= G. Lindsey Davis =

American United Methodist bishop (born 1948)

George Lindsey Davis (born 5 April 1948) is an American bishop of the United Methodist Church, elected in 1996.

==Birth and family==

Davis was born in Durham, North Carolina. He married Jennifer Mink of Pineville, Kentucky on 20 May 1972. They have two adult children: Laura Ellen Davis Miller, an elementary school teacher in Lexington, Kentucky, and John Lindsey Davis, who works and lives in Atlanta, Georgia.

==Education and ordination==

Davis earned a B.A. from Union College (Kentucky) (1970), M.S. from the University of Kentucky (1972), M.Div. from Lexington Theological Seminary (1980). He was ordained deacon in 1978 and elder in 1981. He has received a D.D. from Kentucky Wesleyan College (1996) and Union College (1999).

==Service to education==
Prior to entering the ordained ministry, Mr. Davis was the Assistant Director, Office of Educational Development at the University of Kentucky College of Medicine (1972–75). He also served as the Director, Office of Educational Development at the University of Alabama College of Community Health Sciences (1975–77). He then was a Consultant with the Department of Family Medicine and Pediatrics (1977–78) of the University of Kentucky College of Medicine.

==Ordained ministry==
Upon entering the ordained ministry of the U.M. Church (Kentucky Annual Conference), Rev. Davis served as Associate Pastor, First U.M.C., Lexington, KY (1978–81), Pastor of the Mayo Memorial U.M.C., Paintsville, Kentucky (1981–85), and Senior Pastor, St. Luke U.M.C., Lexington, KY (1985–94). He then was appointed Superintendent of the Lexington District, Kentucky Annual Conference (1994–96). He was a delegate to Jurisdictional and General Conferences in 1992 and 1996. He also co-chaired the Uniting Transition Team for the Louisville Area, U.M. Church in 1996.

==Episcopal ministry==
Upon his election as bishop by the Southeastern Jurisdictional Conference of the U.M. Church (July 1996), he was assigned to the North Georgia Episcopal Area (1 September 1996). He served as president of the Southeastern Jurisdictional College of Bishops in 2000.

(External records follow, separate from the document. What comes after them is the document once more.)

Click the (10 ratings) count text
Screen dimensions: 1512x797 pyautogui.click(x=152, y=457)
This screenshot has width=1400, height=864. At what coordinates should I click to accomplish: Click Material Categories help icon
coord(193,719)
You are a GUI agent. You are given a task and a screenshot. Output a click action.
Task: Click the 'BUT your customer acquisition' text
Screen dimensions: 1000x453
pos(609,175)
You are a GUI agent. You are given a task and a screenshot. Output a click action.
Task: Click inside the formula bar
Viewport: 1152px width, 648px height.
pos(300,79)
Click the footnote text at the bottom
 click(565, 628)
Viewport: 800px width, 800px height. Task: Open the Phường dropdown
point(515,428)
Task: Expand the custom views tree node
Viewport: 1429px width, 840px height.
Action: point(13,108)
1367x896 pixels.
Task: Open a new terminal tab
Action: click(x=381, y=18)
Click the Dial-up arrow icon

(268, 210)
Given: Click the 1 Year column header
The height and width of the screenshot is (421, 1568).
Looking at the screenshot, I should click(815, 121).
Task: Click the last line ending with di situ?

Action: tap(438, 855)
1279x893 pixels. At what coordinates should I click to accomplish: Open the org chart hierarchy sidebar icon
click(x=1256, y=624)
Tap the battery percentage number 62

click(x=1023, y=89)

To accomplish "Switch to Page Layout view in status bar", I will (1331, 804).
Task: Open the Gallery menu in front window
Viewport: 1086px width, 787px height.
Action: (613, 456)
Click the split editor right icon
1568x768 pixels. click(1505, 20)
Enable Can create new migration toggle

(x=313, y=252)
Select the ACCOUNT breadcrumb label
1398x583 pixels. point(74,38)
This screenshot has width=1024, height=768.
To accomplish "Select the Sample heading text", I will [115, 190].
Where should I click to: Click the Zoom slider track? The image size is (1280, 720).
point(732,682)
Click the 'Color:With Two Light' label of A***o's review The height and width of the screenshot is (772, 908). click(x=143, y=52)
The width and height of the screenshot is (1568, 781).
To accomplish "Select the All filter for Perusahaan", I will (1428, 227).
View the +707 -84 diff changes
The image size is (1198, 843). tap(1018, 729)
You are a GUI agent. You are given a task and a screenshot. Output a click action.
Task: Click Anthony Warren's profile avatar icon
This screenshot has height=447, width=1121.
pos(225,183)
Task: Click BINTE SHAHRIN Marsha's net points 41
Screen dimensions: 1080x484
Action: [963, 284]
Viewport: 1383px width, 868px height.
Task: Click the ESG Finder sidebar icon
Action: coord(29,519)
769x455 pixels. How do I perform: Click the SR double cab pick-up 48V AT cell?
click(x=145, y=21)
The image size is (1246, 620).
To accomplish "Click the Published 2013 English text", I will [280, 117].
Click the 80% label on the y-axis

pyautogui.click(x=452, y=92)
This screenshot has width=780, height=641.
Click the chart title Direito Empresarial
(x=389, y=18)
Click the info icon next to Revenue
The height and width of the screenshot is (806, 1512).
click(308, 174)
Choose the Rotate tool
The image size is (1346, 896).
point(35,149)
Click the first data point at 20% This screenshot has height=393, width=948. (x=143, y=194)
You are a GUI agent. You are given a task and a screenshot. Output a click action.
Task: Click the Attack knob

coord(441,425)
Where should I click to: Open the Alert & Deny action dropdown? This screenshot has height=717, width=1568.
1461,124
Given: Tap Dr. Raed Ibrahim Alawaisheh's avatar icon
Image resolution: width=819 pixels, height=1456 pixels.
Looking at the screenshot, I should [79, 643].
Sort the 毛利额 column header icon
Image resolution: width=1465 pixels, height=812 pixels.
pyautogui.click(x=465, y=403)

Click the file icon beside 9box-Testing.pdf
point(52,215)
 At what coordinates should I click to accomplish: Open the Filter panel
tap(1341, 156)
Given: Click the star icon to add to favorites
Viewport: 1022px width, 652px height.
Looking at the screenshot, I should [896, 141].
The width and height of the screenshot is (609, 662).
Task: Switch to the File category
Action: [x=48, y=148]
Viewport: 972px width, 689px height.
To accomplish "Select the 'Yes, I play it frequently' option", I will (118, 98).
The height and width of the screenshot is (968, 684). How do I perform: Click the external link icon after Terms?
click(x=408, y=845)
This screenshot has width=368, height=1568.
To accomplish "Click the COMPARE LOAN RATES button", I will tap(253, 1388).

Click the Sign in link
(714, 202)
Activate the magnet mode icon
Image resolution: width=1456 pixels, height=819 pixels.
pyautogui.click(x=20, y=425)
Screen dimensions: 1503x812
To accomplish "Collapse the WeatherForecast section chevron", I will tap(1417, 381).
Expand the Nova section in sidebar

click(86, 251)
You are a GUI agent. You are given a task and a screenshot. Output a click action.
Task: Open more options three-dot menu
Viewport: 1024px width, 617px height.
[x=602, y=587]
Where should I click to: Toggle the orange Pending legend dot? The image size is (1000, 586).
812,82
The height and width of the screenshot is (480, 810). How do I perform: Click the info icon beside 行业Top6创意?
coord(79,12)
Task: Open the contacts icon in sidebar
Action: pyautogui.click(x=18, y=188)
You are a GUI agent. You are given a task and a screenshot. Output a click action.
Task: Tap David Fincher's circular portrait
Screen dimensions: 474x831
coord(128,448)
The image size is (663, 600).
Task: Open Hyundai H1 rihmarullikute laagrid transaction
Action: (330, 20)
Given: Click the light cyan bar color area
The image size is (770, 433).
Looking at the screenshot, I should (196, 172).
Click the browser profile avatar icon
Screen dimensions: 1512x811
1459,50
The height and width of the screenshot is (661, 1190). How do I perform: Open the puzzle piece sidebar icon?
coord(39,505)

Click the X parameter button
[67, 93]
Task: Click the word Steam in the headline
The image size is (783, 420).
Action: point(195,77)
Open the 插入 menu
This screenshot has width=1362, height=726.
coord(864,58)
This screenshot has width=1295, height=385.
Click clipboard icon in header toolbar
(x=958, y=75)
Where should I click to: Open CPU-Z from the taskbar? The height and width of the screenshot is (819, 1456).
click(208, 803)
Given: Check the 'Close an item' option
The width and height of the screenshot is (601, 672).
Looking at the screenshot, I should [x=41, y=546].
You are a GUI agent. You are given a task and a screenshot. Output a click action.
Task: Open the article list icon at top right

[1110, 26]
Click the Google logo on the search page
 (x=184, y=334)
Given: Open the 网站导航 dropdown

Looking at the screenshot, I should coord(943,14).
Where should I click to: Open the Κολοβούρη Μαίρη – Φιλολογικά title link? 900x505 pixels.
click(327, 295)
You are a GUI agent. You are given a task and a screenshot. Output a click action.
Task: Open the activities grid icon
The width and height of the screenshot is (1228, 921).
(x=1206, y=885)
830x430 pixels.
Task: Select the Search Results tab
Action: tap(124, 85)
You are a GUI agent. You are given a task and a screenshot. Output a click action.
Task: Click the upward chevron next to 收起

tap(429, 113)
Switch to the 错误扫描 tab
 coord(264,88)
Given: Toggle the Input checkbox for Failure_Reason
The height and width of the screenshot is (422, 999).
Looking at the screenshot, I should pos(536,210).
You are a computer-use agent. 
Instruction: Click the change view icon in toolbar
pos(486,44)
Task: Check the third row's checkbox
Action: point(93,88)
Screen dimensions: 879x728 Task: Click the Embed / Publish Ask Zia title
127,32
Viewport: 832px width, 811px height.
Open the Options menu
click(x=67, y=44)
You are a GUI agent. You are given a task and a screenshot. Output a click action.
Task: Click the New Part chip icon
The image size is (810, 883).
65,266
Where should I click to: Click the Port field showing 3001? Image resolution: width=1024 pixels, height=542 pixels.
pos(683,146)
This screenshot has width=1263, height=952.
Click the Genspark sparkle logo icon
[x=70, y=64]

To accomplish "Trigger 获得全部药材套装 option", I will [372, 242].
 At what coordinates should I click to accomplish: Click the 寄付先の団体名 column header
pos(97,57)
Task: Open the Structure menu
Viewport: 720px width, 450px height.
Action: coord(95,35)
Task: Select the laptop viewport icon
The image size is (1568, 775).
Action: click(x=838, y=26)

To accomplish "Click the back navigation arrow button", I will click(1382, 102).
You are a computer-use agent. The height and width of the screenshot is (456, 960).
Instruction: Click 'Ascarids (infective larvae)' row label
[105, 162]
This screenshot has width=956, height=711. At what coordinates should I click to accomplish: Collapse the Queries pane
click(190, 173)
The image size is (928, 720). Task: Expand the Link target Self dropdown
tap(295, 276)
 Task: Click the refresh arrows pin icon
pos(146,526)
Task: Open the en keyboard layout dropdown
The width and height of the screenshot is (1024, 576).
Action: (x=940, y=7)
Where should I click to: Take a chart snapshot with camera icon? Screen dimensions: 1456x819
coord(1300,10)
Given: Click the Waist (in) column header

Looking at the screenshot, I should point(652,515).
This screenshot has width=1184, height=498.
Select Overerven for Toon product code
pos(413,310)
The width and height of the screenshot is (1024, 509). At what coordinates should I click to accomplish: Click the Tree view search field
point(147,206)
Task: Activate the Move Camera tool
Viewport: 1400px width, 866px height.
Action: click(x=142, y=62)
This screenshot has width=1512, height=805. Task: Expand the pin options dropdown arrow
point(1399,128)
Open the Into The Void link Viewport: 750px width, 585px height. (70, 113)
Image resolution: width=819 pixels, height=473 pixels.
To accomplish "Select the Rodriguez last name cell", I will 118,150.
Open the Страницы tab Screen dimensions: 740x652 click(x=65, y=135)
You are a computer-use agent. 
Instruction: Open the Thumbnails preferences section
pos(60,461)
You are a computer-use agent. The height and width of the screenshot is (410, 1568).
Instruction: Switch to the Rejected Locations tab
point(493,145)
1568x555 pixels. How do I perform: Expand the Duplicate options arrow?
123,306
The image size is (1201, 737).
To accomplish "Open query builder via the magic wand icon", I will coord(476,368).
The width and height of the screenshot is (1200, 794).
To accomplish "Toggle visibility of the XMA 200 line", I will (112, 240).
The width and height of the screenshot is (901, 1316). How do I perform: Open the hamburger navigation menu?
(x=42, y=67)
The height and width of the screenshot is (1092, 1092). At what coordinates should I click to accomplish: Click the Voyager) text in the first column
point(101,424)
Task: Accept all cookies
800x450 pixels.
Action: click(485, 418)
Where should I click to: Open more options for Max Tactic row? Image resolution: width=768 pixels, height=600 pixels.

Davis has or is serving as a trustee of Clark Atlanta University, Emory University, Gammon Theological Seminary, LaGrange College, Paine College, Reinhardt College, Wesleyan College, and Young Harris College. Likewise he has or is serving on the Robert W. Woodruff Health Sciences Center Board of Emory University, the Atlanta Area Council Executive Board of the Boy Scouts of America, the Joint Conference Committee of the Emory University Hospitals, and Emory Children's Center Board. He also was a member of the General Council on Ministries of the U.M. Church (1996–2000), served as a director of the U.M. General Board of Global Ministries, and as president of the United Methodist Committee on Relief (2000–2004). He is currently vice-president of the U.M. General Council on Finance and Administration.

On July 19, 2008, Davis was assigned by the Committee on Episcopacy of the Southeast Jurisdiction to be the new bishop for the Louisville Episcopal Area which includes the Kentucky and Red Bird missionary conferences. The Southeast Jurisdictional Conference meets every four years at Lake Junaluska, North Carolina.